終わりから始まりへ
「悪女め!」
「パンを……っ!! 水を!!」
「オレの妻を!!」
「わたしの子を!!」
「ワシの息子を!!」
「「「全てを奪った悪魔に死を!!」」」
民衆の叫びは広場に轟いた。
彼らの囲む断頭台の刃は今まさに落ちようとしている瞬間であった。
「悪女エリザベス・マウントバッテン! 国家転覆を謀った罪により斬首刑とする!」
見窄らしい格好の痩せこけた女──エリザベス・マウントバッテンは、民衆へ罵倒を浴びせる気力など残っていなかった。

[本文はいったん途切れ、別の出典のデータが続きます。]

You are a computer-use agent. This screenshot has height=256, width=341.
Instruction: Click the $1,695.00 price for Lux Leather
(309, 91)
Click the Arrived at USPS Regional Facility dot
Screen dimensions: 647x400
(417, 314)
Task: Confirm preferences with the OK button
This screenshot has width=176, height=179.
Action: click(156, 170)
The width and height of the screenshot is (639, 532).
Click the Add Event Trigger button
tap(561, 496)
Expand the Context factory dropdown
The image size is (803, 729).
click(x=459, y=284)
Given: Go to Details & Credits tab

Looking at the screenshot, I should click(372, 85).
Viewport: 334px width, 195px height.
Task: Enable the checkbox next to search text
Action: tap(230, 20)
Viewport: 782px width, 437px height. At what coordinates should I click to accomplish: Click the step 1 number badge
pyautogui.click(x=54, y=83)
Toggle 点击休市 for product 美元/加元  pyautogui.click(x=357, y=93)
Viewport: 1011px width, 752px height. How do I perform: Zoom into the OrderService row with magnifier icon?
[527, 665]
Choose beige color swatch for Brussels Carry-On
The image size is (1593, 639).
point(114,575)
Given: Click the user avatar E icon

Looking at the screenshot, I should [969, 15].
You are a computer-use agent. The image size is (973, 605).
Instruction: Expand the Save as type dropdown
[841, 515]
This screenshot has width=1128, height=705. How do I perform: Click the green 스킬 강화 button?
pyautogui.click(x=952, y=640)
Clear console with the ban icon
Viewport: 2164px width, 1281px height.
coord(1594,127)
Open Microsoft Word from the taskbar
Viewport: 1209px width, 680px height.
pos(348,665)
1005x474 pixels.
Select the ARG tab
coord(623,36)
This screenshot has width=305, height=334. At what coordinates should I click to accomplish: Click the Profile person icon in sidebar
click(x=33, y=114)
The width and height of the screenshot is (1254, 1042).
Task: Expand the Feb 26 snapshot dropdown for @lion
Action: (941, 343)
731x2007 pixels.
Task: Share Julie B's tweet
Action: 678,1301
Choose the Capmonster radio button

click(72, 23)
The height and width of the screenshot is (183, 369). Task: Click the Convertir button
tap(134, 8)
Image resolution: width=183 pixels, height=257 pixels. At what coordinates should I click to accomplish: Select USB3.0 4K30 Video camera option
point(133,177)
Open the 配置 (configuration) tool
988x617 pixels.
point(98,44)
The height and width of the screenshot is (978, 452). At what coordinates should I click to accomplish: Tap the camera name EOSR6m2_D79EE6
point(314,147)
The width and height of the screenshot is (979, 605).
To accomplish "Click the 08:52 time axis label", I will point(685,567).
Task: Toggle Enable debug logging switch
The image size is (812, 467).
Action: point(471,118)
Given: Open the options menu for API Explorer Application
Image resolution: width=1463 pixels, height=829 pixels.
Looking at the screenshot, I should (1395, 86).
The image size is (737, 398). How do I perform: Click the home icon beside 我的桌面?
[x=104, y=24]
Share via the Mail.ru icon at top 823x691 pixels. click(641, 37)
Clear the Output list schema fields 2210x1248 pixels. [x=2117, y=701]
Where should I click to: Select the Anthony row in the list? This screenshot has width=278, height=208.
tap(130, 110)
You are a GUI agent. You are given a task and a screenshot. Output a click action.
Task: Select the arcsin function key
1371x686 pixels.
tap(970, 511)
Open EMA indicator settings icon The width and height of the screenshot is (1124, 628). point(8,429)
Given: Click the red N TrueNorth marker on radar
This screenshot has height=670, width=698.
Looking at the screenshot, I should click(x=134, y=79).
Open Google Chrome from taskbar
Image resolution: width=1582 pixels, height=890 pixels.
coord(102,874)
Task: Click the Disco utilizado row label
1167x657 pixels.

公爵家の令嬢として贅の限りを尽くし、それが公爵家の令嬢である特権として享受し生きてきた。
だが、愛する婚約者にすり寄る平民を虐げた。
たったそれだけで国家転覆罪などと不当な裁判にかけられ身に覚えのない罪状まで並べられ、発言も反論も許されなかった。裁判は異例の早さで行われ、証拠も証人もろくに準備できず裁判長に言われるがままエリザベスの死刑が決定した。
公爵家であるにも関わらずだ。
唯一の味方であった父は、最期までエリザベスの判決に抗議し、反逆罪で先に絞首刑となってしまった。
「死ね! 死ね! 死ねッッ!!」
「悪魔め! 地獄に落ちろ!!!」
「悪女を殺せ!!」
「悪魔を滅ぼせぇ!!!」
「──執行せよっ!!!」
一瞬の静寂。
断罪の刃は迷うことなく罪人の首をはねた。
地に堕ちるエリザベスの瞳に映ったのは、曇天の空。
そして、分かたれた自身の肉体、歓喜する民衆、可憐な天使のようだと讃えられたあの平民が、愛していた婚約者の横で悪魔のような顔で笑う姿だった。
「──悪魔め!!」
ガツン!
エリザベスの頭に激痛が走った。
それと同時にエリザベスの身体は地に伏した。
(えっ……)
「きゃああ! エリザベスお嬢様!!?」
「お嬢様っ!! お気を確かに!!」
触れた地面には整えられたふかふかの芝生があったおかげで倒れた衝撃はあまりなかった。
空は雲一つ無い快晴。
倒れたエリザベスを覗き込むのは、見覚えのあるお付きのメイドたち。
そして、
「え、あ……。エリ、ザ……」
エリザベスを断頭台へ送った婚約者──セドリック・ド・オルレアンだった。